DIRECTIONS: Copy everything from the line containing "Task: Click channel number 1 in status bar" down to the end of the entries, requests included, and offset every coordinate in the answers by -121. Leave the pictures out.

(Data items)
** Start **

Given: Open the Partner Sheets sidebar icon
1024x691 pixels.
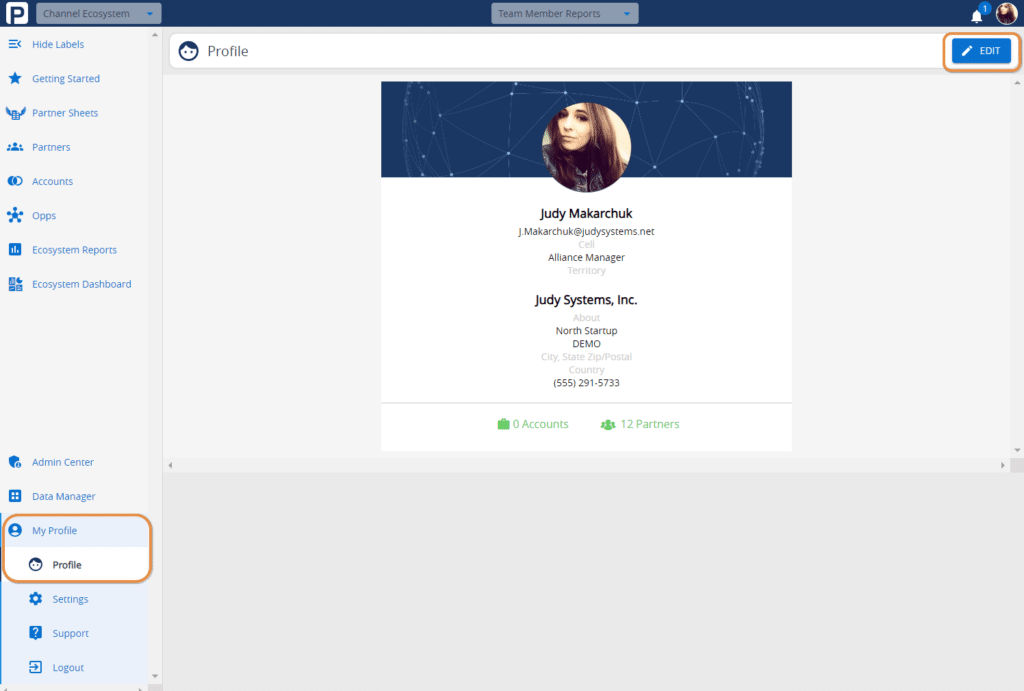Looking at the screenshot, I should coord(15,112).
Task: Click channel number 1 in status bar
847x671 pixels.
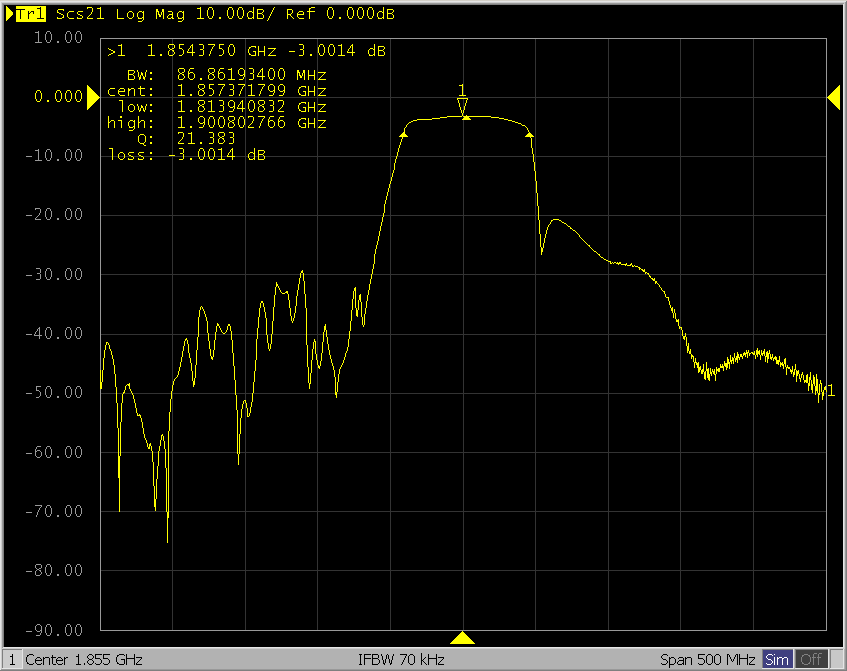Action: pyautogui.click(x=10, y=660)
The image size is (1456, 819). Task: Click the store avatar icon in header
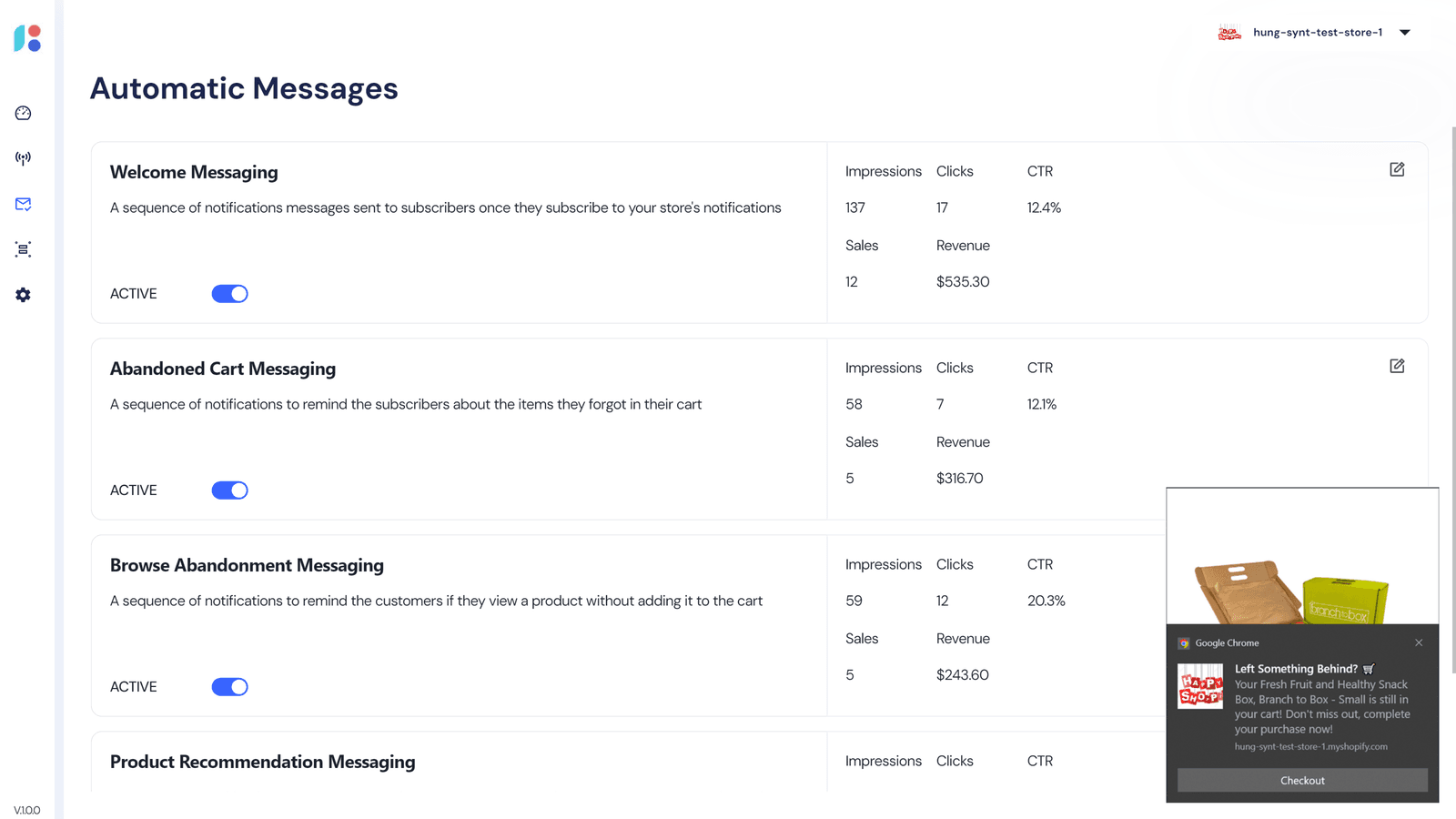click(1229, 33)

** End **

TASK ANSWER:
Task: Click channel number 1 in status bar
847x671 pixels.
Action: pyautogui.click(x=-111, y=539)
The image size is (1456, 819). Task: Click the store avatar icon in header
click(1108, -88)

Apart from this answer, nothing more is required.